YOUR ASSIGNMENT:
Print only the lines from the top of the data through the line with "Image resolution: width=848", both included, skipping every picture.

*** MATERIAL FOR THIS EXERCISE ***

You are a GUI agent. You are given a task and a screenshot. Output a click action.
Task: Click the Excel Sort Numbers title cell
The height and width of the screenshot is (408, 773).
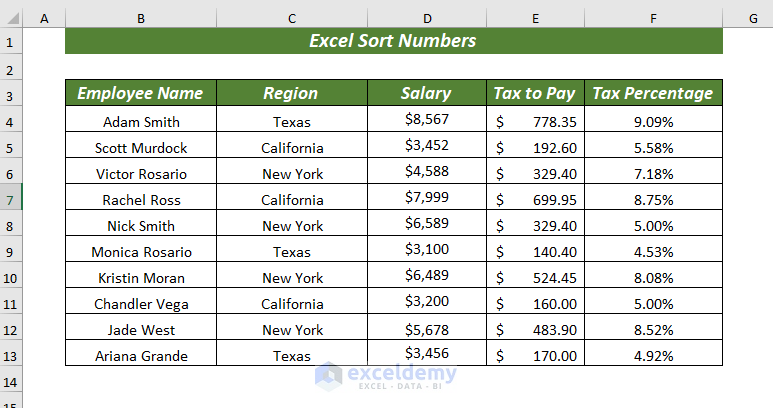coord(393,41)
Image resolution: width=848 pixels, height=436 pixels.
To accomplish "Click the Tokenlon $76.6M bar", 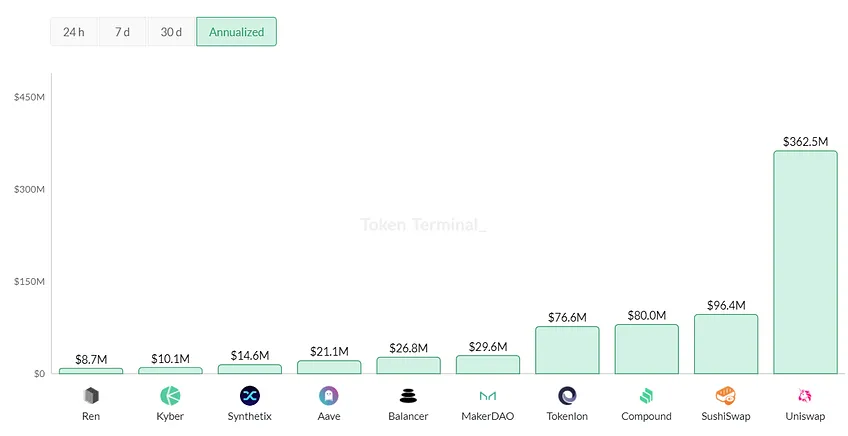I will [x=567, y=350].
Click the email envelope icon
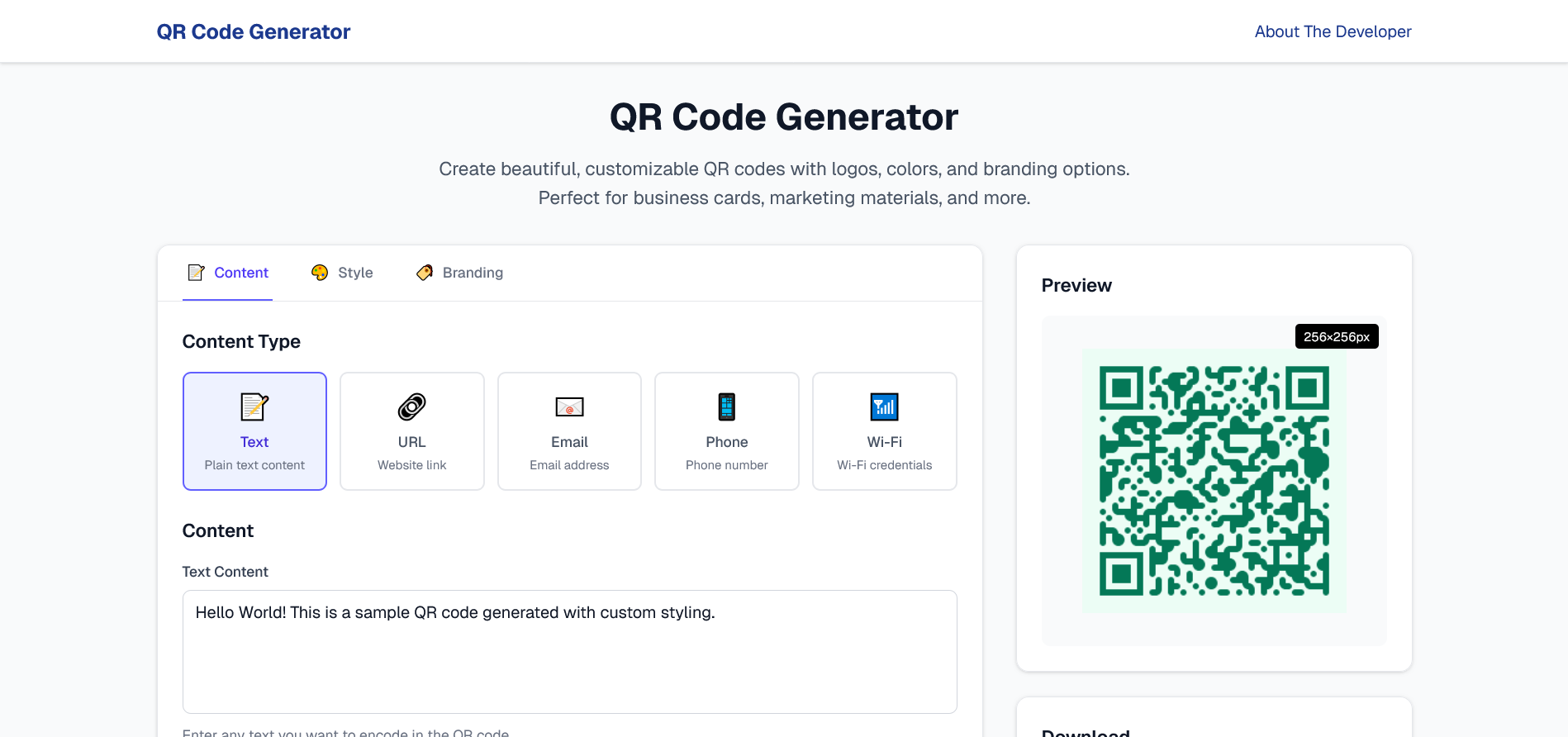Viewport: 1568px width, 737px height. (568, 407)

*** End of MATERIAL FOR THIS EXERCISE ***

TASK SOLUTION:
You are a GUI agent. You are given a task and a screenshot. Output a click action.
Task: Click the Excel Sort Numbers title cell
The height and width of the screenshot is (408, 773).
coord(393,41)
Image resolution: width=848 pixels, height=436 pixels.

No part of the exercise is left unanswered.